- _Assignment_
If a record holds a picture, leave the picture out and repeat everything else exactly.

- _Task input_

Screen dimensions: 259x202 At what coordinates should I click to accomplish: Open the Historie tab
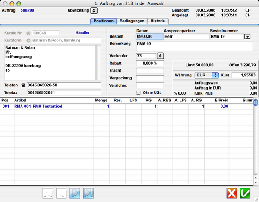157,21
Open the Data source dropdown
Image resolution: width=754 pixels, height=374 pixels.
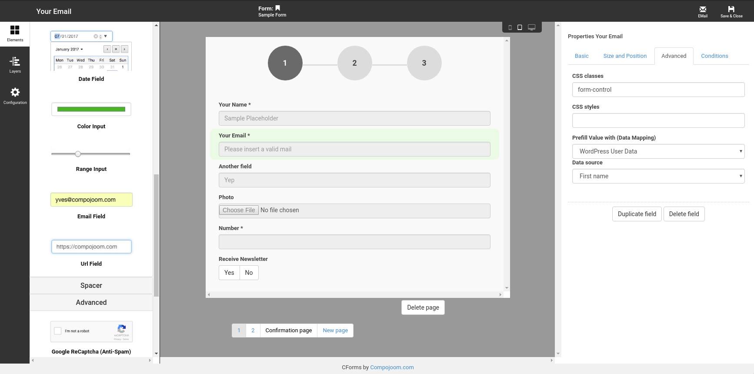[658, 176]
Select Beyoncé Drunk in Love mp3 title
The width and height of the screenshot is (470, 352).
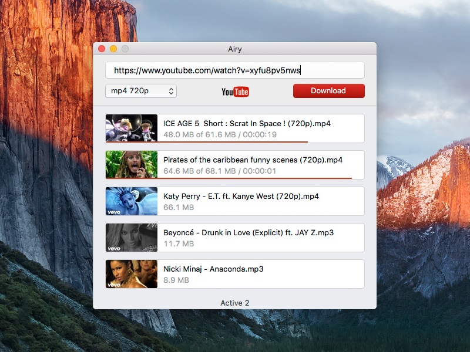(248, 232)
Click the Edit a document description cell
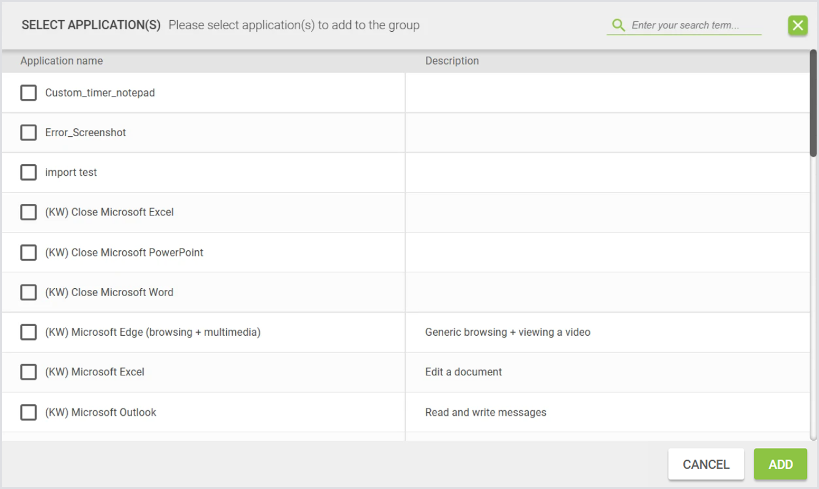The width and height of the screenshot is (819, 489). [463, 372]
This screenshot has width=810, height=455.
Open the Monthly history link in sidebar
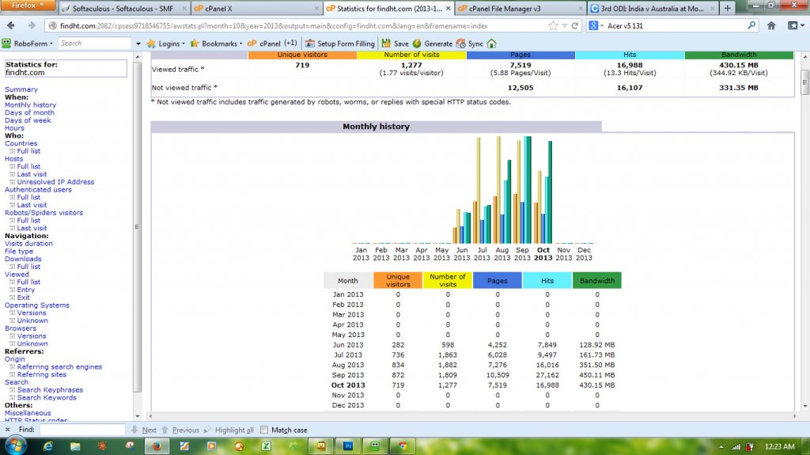coord(30,105)
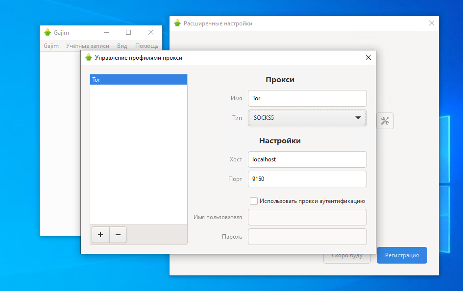463x291 pixels.
Task: Click the wrench proxy settings icon
Action: point(385,120)
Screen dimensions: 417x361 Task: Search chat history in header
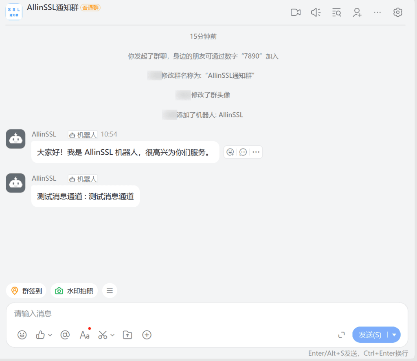[336, 13]
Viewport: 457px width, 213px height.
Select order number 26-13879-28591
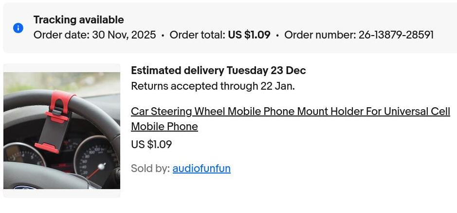[396, 35]
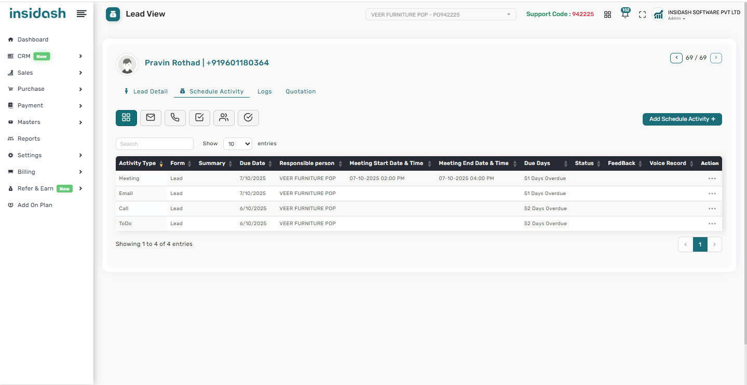Click the completed circle-check filter icon
The width and height of the screenshot is (747, 385).
click(248, 118)
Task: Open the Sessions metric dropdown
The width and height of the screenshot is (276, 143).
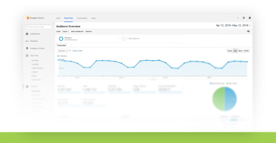Action: pos(63,50)
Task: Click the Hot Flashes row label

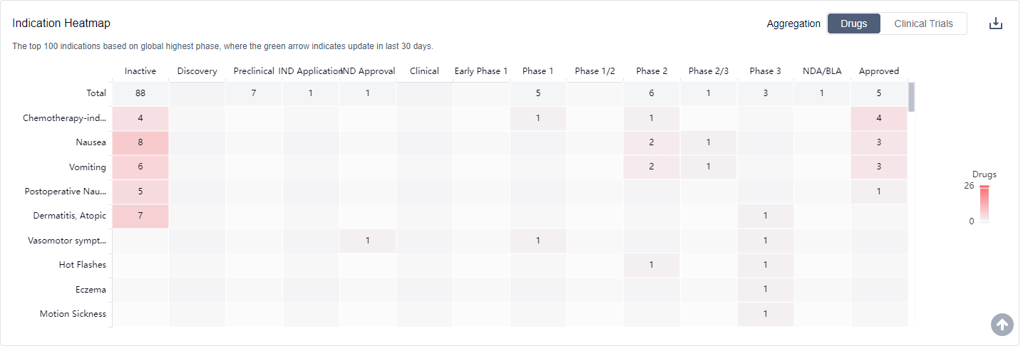Action: tap(82, 265)
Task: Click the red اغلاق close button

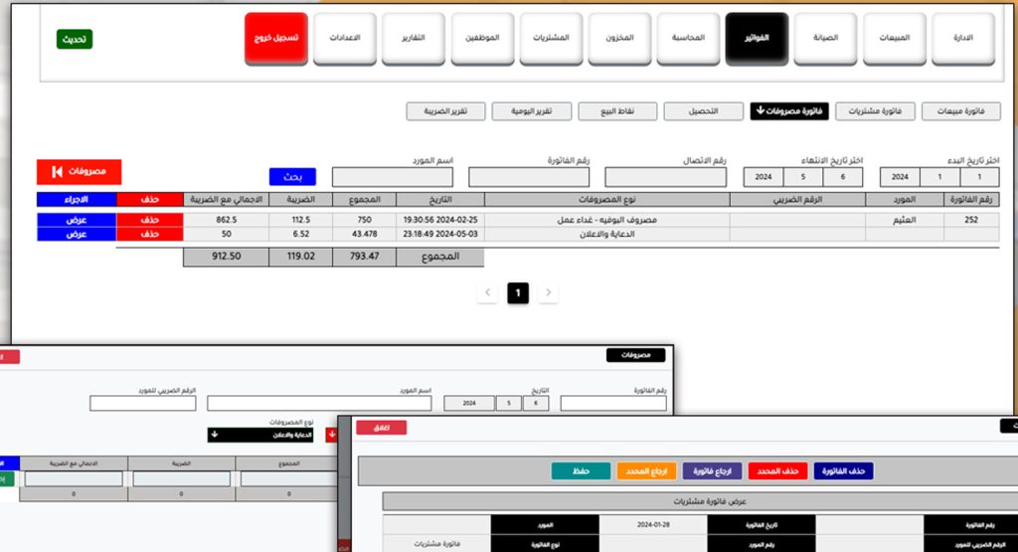Action: (x=381, y=427)
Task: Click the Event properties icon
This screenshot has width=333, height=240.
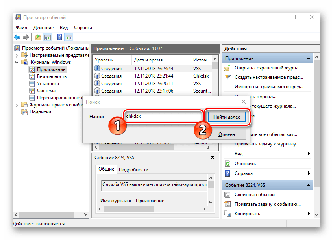Action: coord(228,195)
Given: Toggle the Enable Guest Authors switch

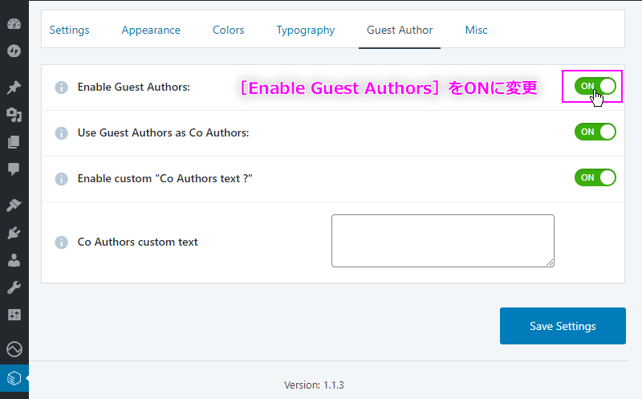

- _Completed task_
Screen dimensions: 259x202 At what coordinates should I click to accomplish: Open the Historie tab
157,21
Open the Data source dropdown
Image resolution: width=754 pixels, height=374 pixels.
[658, 176]
Select Beyoncé Drunk in Love mp3 title
The width and height of the screenshot is (470, 352).
(248, 232)
Click the Edit a document description cell
The width and height of the screenshot is (819, 489). [463, 372]
This screenshot has width=810, height=455.
Open the Monthly history link in sidebar
coord(30,105)
463x291 pixels.
Task: Click the wrench proxy settings icon
Action: point(385,120)
Screen dimensions: 417x361 Task: Search chat history in header
[336, 13]
Viewport: 457px width, 213px height.
Select order number 26-13879-28591
[396, 35]
Click the completed circle-check filter icon
The width and height of the screenshot is (747, 385).
click(248, 118)
Task: Open the Sessions metric dropdown
The width and height of the screenshot is (276, 143).
Action: pos(63,50)
Task: Click the Hot Flashes row label

Action: tap(82, 265)
Task: Click the red اغلاق close button

Action: (x=381, y=427)
Task: Click the Event properties icon
This screenshot has width=333, height=240.
Action: coord(228,195)
Given: Toggle the Enable Guest Authors switch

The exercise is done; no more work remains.